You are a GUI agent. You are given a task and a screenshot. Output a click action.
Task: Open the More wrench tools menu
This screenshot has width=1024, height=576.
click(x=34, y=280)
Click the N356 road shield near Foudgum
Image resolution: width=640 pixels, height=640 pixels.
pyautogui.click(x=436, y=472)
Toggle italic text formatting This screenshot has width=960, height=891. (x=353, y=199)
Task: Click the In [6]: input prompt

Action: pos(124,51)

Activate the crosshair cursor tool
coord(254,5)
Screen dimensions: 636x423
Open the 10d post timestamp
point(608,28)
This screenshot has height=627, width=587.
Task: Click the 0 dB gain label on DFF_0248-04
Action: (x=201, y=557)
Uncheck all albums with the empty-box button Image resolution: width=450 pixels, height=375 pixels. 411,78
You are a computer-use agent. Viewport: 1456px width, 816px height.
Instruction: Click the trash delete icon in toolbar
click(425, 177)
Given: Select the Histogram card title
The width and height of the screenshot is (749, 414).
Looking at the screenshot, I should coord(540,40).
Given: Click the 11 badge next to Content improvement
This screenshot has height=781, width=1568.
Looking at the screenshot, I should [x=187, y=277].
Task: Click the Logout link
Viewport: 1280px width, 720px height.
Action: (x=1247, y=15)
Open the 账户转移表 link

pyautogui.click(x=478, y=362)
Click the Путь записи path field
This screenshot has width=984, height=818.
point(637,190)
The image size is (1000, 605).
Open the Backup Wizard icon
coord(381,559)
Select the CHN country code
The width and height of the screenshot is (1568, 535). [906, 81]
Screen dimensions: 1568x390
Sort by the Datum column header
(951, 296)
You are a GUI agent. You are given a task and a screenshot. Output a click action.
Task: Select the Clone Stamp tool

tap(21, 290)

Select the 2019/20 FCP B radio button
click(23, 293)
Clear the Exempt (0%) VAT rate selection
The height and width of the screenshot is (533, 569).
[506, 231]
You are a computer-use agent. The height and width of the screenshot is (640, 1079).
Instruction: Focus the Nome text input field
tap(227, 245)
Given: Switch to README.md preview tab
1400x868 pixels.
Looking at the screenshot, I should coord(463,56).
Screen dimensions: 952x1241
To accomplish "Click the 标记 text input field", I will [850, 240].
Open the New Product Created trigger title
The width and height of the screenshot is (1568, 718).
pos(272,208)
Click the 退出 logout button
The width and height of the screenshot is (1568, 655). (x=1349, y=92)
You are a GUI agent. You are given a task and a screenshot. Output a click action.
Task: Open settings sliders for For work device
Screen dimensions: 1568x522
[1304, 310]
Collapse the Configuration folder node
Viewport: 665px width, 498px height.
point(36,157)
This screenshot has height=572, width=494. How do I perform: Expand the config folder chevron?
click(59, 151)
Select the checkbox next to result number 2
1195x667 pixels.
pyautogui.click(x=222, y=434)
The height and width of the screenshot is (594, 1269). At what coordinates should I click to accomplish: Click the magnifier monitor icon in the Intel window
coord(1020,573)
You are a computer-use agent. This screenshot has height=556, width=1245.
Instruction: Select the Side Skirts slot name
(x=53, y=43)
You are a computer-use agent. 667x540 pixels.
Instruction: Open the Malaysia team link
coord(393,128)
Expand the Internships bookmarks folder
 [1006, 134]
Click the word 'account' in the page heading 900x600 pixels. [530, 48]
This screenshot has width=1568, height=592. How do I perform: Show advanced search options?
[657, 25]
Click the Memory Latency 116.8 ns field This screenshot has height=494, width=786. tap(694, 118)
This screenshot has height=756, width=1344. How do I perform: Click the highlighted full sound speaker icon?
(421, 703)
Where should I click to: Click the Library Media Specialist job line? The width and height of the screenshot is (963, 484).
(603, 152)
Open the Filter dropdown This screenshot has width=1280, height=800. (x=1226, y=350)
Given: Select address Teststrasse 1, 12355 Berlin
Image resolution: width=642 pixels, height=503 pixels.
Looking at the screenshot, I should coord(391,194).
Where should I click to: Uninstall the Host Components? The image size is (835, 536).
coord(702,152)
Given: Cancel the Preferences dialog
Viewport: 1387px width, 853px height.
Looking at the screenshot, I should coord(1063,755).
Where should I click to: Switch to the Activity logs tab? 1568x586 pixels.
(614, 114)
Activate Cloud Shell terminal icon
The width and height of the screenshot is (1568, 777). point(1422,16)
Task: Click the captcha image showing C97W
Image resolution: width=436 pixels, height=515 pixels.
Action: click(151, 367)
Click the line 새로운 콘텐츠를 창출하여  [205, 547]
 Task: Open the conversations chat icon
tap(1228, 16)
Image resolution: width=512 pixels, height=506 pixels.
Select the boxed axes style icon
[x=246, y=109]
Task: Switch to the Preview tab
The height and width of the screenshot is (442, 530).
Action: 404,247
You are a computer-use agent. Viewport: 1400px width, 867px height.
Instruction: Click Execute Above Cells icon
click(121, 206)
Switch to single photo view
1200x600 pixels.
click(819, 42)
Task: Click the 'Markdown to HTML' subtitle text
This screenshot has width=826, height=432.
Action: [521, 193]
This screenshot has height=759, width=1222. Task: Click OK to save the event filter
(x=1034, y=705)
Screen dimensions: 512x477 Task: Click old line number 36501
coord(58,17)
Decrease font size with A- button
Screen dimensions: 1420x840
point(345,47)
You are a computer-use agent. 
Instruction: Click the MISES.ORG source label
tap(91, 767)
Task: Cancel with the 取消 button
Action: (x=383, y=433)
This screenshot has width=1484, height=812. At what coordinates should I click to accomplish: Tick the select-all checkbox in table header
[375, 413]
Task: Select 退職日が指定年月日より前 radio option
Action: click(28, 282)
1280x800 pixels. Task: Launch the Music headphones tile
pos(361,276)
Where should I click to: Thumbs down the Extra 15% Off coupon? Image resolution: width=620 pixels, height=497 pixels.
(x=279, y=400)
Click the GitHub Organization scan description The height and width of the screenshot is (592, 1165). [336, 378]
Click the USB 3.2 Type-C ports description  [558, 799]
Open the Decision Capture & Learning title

__________

◆ **AIM OF THE TASK**: Reproduce all of the data above, exactly and without omission.

◆ **REPLY TO THE TASK**:
You are a GUI agent. You are given a task and a screenshot. Output a click action.
Task: Open the More wrench tools menu
This screenshot has width=1024, height=576.
click(x=34, y=280)
Click the N356 road shield near Foudgum
Image resolution: width=640 pixels, height=640 pixels.
pyautogui.click(x=436, y=472)
Toggle italic text formatting This screenshot has width=960, height=891. (x=353, y=199)
Task: Click the In [6]: input prompt

Action: pos(124,51)

Activate the crosshair cursor tool
coord(254,5)
Screen dimensions: 636x423
Open the 10d post timestamp
point(608,28)
This screenshot has height=627, width=587.
Task: Click the 0 dB gain label on DFF_0248-04
Action: (x=201, y=557)
Uncheck all albums with the empty-box button Image resolution: width=450 pixels, height=375 pixels. 411,78
You are a computer-use agent. Viewport: 1456px width, 816px height.
Instruction: Click the trash delete icon in toolbar
click(425, 177)
Given: Select the Histogram card title
The width and height of the screenshot is (749, 414).
Looking at the screenshot, I should coord(540,40).
Given: Click the 11 badge next to Content improvement
This screenshot has height=781, width=1568.
Looking at the screenshot, I should [x=187, y=277].
Task: Click the Logout link
Viewport: 1280px width, 720px height.
Action: (x=1247, y=15)
Open the 账户转移表 link

pyautogui.click(x=478, y=362)
Click the Путь записи path field
This screenshot has width=984, height=818.
point(637,190)
The image size is (1000, 605).
Open the Backup Wizard icon
coord(381,559)
Select the CHN country code
The width and height of the screenshot is (1568, 535). [906, 81]
Screen dimensions: 1568x390
Sort by the Datum column header
(951, 296)
You are a GUI agent. You are given a task and a screenshot. Output a click action.
Task: Select the Clone Stamp tool

tap(21, 290)

Select the 2019/20 FCP B radio button
click(23, 293)
Clear the Exempt (0%) VAT rate selection
The height and width of the screenshot is (533, 569).
[506, 231]
You are a computer-use agent. The height and width of the screenshot is (640, 1079).
Instruction: Focus the Nome text input field
tap(227, 245)
Given: Switch to README.md preview tab
1400x868 pixels.
Looking at the screenshot, I should coord(463,56).
Screen dimensions: 952x1241
To accomplish "Click the 标记 text input field", I will [850, 240].
Open the New Product Created trigger title
The width and height of the screenshot is (1568, 718).
pos(272,208)
Click the 退出 logout button
The width and height of the screenshot is (1568, 655). (x=1349, y=92)
You are a GUI agent. You are given a task and a screenshot. Output a click action.
Task: Open settings sliders for For work device
Screen dimensions: 1568x522
[1304, 310]
Collapse the Configuration folder node
Viewport: 665px width, 498px height.
point(36,157)
This screenshot has height=572, width=494. How do I perform: Expand the config folder chevron?
click(59, 151)
Select the checkbox next to result number 2
1195x667 pixels.
pyautogui.click(x=222, y=434)
The height and width of the screenshot is (594, 1269). At what coordinates should I click to accomplish: Click the magnifier monitor icon in the Intel window
coord(1020,573)
You are a computer-use agent. This screenshot has height=556, width=1245.
Instruction: Select the Side Skirts slot name
(x=53, y=43)
You are a computer-use agent. 667x540 pixels.
Instruction: Open the Malaysia team link
coord(393,128)
Expand the Internships bookmarks folder
 [1006, 134]
Click the word 'account' in the page heading 900x600 pixels. [530, 48]
This screenshot has width=1568, height=592. How do I perform: Show advanced search options?
[657, 25]
Click the Memory Latency 116.8 ns field This screenshot has height=494, width=786. tap(694, 118)
This screenshot has height=756, width=1344. How do I perform: Click the highlighted full sound speaker icon?
(421, 703)
Where should I click to: Click the Library Media Specialist job line? The width and height of the screenshot is (963, 484).
(603, 152)
Open the Filter dropdown This screenshot has width=1280, height=800. (x=1226, y=350)
Given: Select address Teststrasse 1, 12355 Berlin
Image resolution: width=642 pixels, height=503 pixels.
Looking at the screenshot, I should coord(391,194).
Where should I click to: Uninstall the Host Components? The image size is (835, 536).
coord(702,152)
Given: Cancel the Preferences dialog
Viewport: 1387px width, 853px height.
Looking at the screenshot, I should coord(1063,755).
Where should I click to: Switch to the Activity logs tab? 1568x586 pixels.
(614, 114)
Activate Cloud Shell terminal icon
The width and height of the screenshot is (1568, 777). point(1422,16)
Task: Click the captcha image showing C97W
Image resolution: width=436 pixels, height=515 pixels.
Action: click(151, 367)
Click the line 새로운 콘텐츠를 창출하여  [205, 547]
 Task: Open the conversations chat icon
tap(1228, 16)
Image resolution: width=512 pixels, height=506 pixels.
Select the boxed axes style icon
[x=246, y=109]
Task: Switch to the Preview tab
The height and width of the screenshot is (442, 530).
Action: 404,247
You are a computer-use agent. Viewport: 1400px width, 867px height.
Instruction: Click Execute Above Cells icon
click(121, 206)
Switch to single photo view
1200x600 pixels.
click(819, 42)
Task: Click the 'Markdown to HTML' subtitle text
This screenshot has width=826, height=432.
Action: [521, 193]
This screenshot has height=759, width=1222. Task: Click OK to save the event filter
(x=1034, y=705)
Screen dimensions: 512x477 Task: Click old line number 36501
coord(58,17)
Decrease font size with A- button
Screen dimensions: 1420x840
point(345,47)
You are a computer-use agent. 
Instruction: Click the MISES.ORG source label
tap(91, 767)
Task: Cancel with the 取消 button
Action: (x=383, y=433)
This screenshot has width=1484, height=812. At what coordinates should I click to accomplish: Tick the select-all checkbox in table header
[375, 413]
Task: Select 退職日が指定年月日より前 radio option
Action: click(28, 282)
1280x800 pixels. Task: Launch the Music headphones tile
pos(361,276)
Where should I click to: Thumbs down the Extra 15% Off coupon? Image resolution: width=620 pixels, height=497 pixels.
(x=279, y=400)
Click the GitHub Organization scan description The height and width of the screenshot is (592, 1165). [336, 378]
Click the USB 3.2 Type-C ports description  [558, 799]
Open the Decision Capture & Learning title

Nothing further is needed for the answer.